Ich arbeite im Moment an einer MsSQL Datenbank und muss mittels php die gewonnenen Daten (es ist ein langer Select, der eine View erzeugt) dann in ein CSV-File bringen. Jetzt ist aber das Problem, dass es so etwas wie "SELECT INTO OUTFILE..." bei MsSQL (meines Wissens nach) nicht gibt. Wie ist es aber dann möglich? Wenn mir da jemand weiterhelfen kann, wäre ich sehr froh!


Gruß
Buba


----------



## Nico Graichen (18. Juni 2007)

Hi

Google weiß da wie immer weiter 
Das hier sollte dir weiter helfen


----------



## max_asp (19. Juni 2007)

Dafür gibt es ein Dientprogramm:

bcp {[[database_name.][owner].]{table_name | view_name} | "query"}
    {in | out | queryout | format} data_file
    [-mmax_errors] [-fformat_file] [-x] [-eerr_file]
    [-Ffirst_row] [-Llast_row] [-bbatch_size]
    [-n] [-c] [-N] [-w] [-V (60 | 65 | 70 | 80)] [-6] 
    [-q] [-C { ACP | OEM | RAW | code_page } ] [-tfield_term] 
    [-rrow_term] [-iinput_file] [-ooutput_file] [-apacket_size]
    [-Sserver_name[\instance_name]] [-Ulogin_id] [-Ppassword]
    [-T] [-v] [-R] [-k] [-E] [-h"hint [,...n]"]

also etwa so:

bcp Databases.Owner.Table out Data.csv

plus die Parameter für Feldtrenner usw.


----------



## Buba235 (19. Juni 2007)

Hallo!


Danke für die Tipps mit bcp usw.
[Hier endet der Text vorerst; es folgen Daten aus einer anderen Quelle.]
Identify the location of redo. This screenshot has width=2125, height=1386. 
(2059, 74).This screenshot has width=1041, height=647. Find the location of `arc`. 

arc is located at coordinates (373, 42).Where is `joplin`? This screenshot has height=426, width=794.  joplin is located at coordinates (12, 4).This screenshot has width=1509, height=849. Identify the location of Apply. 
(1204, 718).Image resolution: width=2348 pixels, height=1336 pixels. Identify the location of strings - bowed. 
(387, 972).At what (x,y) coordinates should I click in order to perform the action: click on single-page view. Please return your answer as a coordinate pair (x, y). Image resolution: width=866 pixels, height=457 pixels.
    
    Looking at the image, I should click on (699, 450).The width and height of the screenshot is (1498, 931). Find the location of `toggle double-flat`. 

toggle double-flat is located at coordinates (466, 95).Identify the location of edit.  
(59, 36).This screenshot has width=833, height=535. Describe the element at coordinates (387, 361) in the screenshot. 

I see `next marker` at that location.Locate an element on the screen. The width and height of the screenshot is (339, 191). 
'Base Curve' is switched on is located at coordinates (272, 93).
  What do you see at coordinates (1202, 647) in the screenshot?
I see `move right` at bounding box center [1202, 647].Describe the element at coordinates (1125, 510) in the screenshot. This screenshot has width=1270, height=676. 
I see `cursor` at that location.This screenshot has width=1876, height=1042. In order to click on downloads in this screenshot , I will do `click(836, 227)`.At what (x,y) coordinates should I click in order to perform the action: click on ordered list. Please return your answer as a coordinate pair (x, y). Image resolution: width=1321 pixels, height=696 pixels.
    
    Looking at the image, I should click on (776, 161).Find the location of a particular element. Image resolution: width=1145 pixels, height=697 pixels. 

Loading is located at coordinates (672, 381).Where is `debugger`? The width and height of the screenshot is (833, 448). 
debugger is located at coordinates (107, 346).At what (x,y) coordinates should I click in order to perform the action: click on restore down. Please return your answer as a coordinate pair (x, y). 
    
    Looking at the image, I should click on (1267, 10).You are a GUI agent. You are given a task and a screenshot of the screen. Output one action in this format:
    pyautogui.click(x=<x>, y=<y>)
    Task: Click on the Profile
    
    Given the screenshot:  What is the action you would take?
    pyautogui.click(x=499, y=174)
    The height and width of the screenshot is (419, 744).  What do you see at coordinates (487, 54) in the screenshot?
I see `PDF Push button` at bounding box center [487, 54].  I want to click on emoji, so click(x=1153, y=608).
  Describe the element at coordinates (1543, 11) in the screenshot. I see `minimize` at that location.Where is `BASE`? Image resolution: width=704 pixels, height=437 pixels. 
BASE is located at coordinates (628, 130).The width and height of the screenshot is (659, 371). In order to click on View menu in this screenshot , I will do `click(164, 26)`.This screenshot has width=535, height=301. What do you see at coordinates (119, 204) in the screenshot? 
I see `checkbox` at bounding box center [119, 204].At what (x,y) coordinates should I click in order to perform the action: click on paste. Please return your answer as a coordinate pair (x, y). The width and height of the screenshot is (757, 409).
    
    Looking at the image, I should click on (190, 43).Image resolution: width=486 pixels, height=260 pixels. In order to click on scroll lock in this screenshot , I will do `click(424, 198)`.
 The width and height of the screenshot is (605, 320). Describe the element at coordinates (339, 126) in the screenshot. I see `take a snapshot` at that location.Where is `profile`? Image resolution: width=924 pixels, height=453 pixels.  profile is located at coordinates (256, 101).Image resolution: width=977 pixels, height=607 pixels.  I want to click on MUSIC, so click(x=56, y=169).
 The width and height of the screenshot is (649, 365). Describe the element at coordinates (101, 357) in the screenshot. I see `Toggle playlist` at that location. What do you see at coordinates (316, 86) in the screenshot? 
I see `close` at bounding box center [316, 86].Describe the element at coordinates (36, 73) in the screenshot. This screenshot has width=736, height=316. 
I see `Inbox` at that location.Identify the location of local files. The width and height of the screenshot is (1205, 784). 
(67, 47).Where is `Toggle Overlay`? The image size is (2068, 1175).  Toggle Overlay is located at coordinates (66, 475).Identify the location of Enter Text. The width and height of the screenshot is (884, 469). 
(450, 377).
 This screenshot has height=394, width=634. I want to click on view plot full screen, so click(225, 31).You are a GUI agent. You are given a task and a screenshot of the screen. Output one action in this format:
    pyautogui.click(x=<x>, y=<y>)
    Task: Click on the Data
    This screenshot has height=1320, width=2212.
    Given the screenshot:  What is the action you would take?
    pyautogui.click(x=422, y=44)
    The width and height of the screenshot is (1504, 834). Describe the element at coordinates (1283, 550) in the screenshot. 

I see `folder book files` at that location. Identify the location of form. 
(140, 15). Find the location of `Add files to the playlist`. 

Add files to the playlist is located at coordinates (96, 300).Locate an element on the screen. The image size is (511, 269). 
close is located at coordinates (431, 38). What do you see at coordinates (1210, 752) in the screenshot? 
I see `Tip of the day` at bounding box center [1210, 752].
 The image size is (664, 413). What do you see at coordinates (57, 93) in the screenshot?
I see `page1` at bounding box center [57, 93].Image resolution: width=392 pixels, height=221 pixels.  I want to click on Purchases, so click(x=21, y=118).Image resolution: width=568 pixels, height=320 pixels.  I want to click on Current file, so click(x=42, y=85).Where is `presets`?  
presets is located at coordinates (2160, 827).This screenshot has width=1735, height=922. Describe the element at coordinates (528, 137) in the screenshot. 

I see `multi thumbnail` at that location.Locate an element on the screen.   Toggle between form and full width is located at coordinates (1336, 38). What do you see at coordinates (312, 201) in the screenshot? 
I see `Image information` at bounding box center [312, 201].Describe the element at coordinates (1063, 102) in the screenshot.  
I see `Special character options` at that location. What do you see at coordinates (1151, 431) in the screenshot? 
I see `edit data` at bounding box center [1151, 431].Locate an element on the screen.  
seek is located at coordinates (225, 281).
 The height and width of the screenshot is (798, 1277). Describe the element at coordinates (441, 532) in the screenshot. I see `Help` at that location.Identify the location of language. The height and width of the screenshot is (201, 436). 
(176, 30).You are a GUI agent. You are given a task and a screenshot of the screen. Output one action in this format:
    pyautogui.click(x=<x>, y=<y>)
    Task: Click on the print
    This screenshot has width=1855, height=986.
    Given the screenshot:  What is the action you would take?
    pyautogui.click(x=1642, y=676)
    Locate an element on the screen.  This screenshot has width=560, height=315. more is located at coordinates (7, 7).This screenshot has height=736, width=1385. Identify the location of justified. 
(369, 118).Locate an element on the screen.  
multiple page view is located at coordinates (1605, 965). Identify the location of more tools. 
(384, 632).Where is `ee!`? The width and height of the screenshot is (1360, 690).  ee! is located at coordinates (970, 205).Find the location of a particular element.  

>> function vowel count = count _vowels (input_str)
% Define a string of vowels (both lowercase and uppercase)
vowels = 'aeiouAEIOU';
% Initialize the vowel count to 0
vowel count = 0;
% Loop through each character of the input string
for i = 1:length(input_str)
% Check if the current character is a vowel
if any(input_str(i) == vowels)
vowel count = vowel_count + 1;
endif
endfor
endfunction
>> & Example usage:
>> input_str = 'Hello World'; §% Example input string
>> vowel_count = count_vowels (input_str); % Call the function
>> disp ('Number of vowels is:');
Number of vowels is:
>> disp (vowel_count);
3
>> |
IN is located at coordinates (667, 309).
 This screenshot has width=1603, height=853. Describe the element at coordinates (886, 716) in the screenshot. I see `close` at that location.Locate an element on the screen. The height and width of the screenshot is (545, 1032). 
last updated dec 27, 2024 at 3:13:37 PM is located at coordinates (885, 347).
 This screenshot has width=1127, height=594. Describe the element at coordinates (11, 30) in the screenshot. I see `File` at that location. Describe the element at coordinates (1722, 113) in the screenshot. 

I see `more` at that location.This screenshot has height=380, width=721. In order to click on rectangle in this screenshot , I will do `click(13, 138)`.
Das Problem ist nur, dass ich das ganze unter PHP einbinden müsste. Leider scheint es aber nicht zu gehen. Wenn aber jemand weiß wie man so etwas macht, wäre es sehr nett es mir mitzuteilen.


Gruß
Buba


----------



## Nico Graichen (19. Juni 2007)

Hi

Im Link steht doch auch ein Beispiel dafür, wie das ganz als SQL-Batch ausschaut. Den musst du dann anstatt des einfachen Selects in Php ausführen.


----------